My Trip to Pittsburgh, the economy, and the strike

As readers of Steve Krause's blog know well, EMU faculty are now in day 9 of our strike. I cannot begin to express how distressing this is. EMU is a fantastic place to work, and I feel confident - still - that when this is resolved it will remain a fantastic place to work. We have great faculty colleagues, a terrific new department head, a great dean (who is right now the head of the administrative negotiating team), a provost who cares... it's a great place. The problem is at the very tippy-top, and I hope the many layers between us and that layer stay in place.

But I'm just back from Pittsburgh, where I participated in a symposium sponsored by Bedford-St. Martins, publishers extraordinaire (and I mean that). I was doing a workshop on assessment that focused on identifying projects with the current national situation and the public policy issues stemming from that situation well in mind. It was a lot of fun - great conversations, smart folks. It was kind of ironic, being there and talking about all of this stuff with this strike going on.

While I was travelling, I had conversations with two Northwest flight attendants (barred by court injunction from striking; dealing with a 40% pay cut over the last few years, working for an airline that seems determined to drive its workers into the ground); a Northwest ticket agent (jobs being phased out after the holiday travel season; they will be 'replaced' by those automatic boarding-pass-issuing machines and a few outsourced workers); a cab driver whose wife worked for U.S. Air (union refused a contract with a moderate pay cut; jobs were eliminated and moved to Santo Domingo); and the driver of the shuttle to the airport parking lot where I left my car (non-unionized, working for $6.00/hour, can't leave the parking lot to eat lunch). I'm not sure where all of these conversations left me, apart from depressed. Our strike situation sucks, but I don't think we're in quite the same boat as these folks. Then again, it's the stinking Bush economy that's landed us all in this situation if you want to put it in really, really, really big picture terms. I'm trying not to be morose about all of this - and I did decide as I was getting on the plane from Pittsburgh to fly home that I just have to be very zen and trust that things will work out, short and long-term, but it's an incredibly difficult situation.

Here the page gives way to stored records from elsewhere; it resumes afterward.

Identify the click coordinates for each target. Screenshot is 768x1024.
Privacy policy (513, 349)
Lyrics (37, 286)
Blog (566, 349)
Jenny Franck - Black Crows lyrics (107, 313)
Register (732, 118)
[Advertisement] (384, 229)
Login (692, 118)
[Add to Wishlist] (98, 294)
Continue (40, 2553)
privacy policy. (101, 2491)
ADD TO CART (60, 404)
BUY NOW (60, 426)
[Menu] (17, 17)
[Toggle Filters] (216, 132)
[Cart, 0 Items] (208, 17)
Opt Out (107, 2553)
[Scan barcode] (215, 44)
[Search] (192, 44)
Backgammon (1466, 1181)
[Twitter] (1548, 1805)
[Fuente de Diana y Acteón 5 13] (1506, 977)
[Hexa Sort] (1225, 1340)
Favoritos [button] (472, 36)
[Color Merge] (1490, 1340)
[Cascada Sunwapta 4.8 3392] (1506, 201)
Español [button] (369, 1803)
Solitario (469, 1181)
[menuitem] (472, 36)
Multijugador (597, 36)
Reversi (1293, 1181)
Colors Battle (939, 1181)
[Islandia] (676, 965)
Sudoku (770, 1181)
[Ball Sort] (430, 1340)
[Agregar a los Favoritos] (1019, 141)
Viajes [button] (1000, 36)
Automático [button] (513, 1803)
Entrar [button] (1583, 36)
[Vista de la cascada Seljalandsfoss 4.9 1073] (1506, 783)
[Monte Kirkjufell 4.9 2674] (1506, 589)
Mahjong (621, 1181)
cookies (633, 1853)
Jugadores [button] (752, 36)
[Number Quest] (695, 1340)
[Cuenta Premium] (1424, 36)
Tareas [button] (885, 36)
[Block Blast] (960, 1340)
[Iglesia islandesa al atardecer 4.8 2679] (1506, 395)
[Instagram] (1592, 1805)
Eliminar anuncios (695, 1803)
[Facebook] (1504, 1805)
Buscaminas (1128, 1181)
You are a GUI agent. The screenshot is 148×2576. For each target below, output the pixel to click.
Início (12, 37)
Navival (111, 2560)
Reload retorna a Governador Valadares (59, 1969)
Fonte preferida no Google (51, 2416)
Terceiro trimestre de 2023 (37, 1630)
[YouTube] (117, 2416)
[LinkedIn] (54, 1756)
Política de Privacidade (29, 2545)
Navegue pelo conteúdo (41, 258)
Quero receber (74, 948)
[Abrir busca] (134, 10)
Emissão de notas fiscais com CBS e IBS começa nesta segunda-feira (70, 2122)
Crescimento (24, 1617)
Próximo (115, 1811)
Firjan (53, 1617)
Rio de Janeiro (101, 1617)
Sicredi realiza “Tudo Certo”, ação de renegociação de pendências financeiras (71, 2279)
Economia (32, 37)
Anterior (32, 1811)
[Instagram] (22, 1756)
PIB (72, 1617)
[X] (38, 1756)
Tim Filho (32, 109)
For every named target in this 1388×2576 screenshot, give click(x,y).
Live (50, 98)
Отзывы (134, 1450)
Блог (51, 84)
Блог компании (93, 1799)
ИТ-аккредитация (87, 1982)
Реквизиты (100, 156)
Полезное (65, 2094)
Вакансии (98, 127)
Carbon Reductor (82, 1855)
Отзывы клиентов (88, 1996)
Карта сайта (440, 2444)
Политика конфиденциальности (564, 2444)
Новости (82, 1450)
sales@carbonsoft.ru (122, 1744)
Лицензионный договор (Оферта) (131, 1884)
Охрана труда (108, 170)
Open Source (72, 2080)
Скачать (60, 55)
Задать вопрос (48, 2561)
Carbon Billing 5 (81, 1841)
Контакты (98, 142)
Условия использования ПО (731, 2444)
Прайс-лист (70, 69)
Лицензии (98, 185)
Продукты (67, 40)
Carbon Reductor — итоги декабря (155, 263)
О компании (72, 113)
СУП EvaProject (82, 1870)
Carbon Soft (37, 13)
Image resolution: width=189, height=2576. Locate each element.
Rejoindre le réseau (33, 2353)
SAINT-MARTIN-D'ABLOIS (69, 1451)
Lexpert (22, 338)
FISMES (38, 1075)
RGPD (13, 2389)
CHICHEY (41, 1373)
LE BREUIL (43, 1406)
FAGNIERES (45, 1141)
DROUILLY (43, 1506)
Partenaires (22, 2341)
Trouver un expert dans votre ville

Meanwhile, I wrote an e-mail - at about 7 this morning, before I'd had any coffee - to John Fallon. Because it was so stinking early (and I was writing this in the lobby of the Pittsburgh Holiday Inn), I forgot to send myself a copy - and I was working on our webmail system, which doesn't save messages. But the gist of the thing was that as a faculty member in comp/rhet., where our jobs involve communicating with various audiences and helping students learn to do same, this situation is anethema; that our students are suffering enormously; that all the administration has to do is come back and *talk*, for goodness sake, and we could probably have this thing wrapped up. But I'm not sure they want it wrapped up. They haven't even sought a court injunction to get people back in the classroom, which is a move that I think many - maybe all - of the faculty would *love.*

Tomorrow, picketing around the EMU mansion. Of course, it's surrounded by security fences... but maybe it will make a difference. Hopefully. I hope.

1 Comments:

Blogger Steven D. Krause said...

Hey Linda-- check your "sent mail" folder on mail.emich.edu. That message should be there if that's what you used to send the message.